Yao Gomado (born 20 October 1966) is a Ghanaian politician and member of the Seventh Parliament of the Fourth Republic of Ghana representing the Akan Constituency in the Oti Region on the ticket of the National Democratic Congress.

Early life and education 
Gomado was born and hails from Dodo-Dompa in the Oti Region of Ghana. Yao Gomado passed his Common Entrance Examination in 1978 which enabled him to obtain his Ordinary Level and Advanced Level. He then proceeded to have his Electrical Engineering Practice in 1982, C&G Institute London, Part Two Electricals (Electrical Engineering Technician) in 1983, Class Two Marine Electrical Engineer (Marine Electrical and Automation Engineering) in 1987, Class Three Marine Engineer (Shipboard Marine Engineering Practitioner) in 2012, Converteam A Series Maintenance (Dynamic Position Maintenance) in 2013, Dynamic Positioning (Ship Dynamic Positioning Maintenance) in 2013, Shipboard Dynamic Position (Dynamic Position Maintenance) in 2013, Professional Development Certificate (Project Management) in 2014, Marine Surveyor (Hull & Machinery) (Shipboard Marine Surveyor) in 2015, Mini-MBA (Corporate Governance) in 2015, Class One Electro Technical (Marine Electro-Technical Engineering) in 2016, Corporate Member (Engineering Practitioner) in 2017, Shipboard Internal Auditor (ISM-ISPS-MLC) in 2018 at Regional Maritime Academy and Post Graduate Diploma (Strategic Management) in 2019 at Regional Maritime University.

Career 
Gomado worked at Volta Lake Transport Company Limited, Akosombo, Ghana as the Assistant Electrical Engineer during his National Service period. He worked with Neptune Ship Management PTE Ltd in Singapore as a Junior Marine Electrical Engineer. He again served as the Marine Electrical Engineer of PSM Perkapalan SDN BHD in Malaysia. Yao Gomado also worked with the Paccship Management PTE in Singapore as the Marine Electrical Engineer. He finally worked with the Oceanwave Maritime & Engineering Consultancy Limited as their technical director.

Political life 
Gomado contested and won the NDC parliamentary primaries for Akan Constituency in the Oti Region of Ghana. Gomado won in the 2020 Ghanaian general elections on the ticket of the National Democratic Congress with 19,317 votes (58.69%) against Alhaji Rashid Bawa of the New Patriotic Party who had 13,300 votes (40.41%) to join the 8th Parliament of the Fourth Republic of Ghana.

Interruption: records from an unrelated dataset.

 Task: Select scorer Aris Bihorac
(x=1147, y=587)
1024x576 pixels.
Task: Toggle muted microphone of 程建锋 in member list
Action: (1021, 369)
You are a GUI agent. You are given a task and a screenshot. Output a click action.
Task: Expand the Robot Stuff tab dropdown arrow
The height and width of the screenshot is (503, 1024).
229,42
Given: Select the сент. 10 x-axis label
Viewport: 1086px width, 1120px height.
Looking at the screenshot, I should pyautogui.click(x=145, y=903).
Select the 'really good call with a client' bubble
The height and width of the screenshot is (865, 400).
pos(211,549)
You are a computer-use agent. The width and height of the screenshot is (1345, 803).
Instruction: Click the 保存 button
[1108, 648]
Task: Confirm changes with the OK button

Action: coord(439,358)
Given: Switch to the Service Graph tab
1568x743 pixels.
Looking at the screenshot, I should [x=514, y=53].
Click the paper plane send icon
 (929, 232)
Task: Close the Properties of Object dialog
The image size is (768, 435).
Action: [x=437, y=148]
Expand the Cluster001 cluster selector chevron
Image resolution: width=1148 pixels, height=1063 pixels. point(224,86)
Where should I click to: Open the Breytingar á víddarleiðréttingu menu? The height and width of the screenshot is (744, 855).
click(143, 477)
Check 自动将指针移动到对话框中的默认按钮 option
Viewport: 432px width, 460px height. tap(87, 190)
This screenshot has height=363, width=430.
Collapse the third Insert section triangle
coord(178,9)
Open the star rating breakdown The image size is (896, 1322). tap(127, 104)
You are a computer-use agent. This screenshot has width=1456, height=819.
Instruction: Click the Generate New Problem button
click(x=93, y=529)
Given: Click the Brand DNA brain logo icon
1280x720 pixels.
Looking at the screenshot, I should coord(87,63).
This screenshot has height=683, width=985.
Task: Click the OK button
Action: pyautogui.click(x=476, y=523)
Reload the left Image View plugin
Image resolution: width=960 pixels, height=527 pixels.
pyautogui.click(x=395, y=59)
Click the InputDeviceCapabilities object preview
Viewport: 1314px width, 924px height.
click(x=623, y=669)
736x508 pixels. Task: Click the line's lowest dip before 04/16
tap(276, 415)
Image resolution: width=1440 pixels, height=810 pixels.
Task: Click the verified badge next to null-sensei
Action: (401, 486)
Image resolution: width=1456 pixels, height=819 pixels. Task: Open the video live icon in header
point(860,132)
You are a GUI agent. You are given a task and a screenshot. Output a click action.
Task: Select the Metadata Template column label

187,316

Gomado refused the use of the government assigned Toyota V8 to provide water for his constituency. He again mortgaged his four-year salary to get grader for road repairs in his Akan Constituency. Gomado also assured and promised to improve standard of education in his constituency.

Committees 
Gomado is a member of the Judiciary Committee. He is also a member of the Environment, Science and Technology Committee of the Eighth (8th) Parliament of the Fourth Republic of Ghana.

Personal life 
Gomado is a Christian. He is fluent in speaking Ewe and English.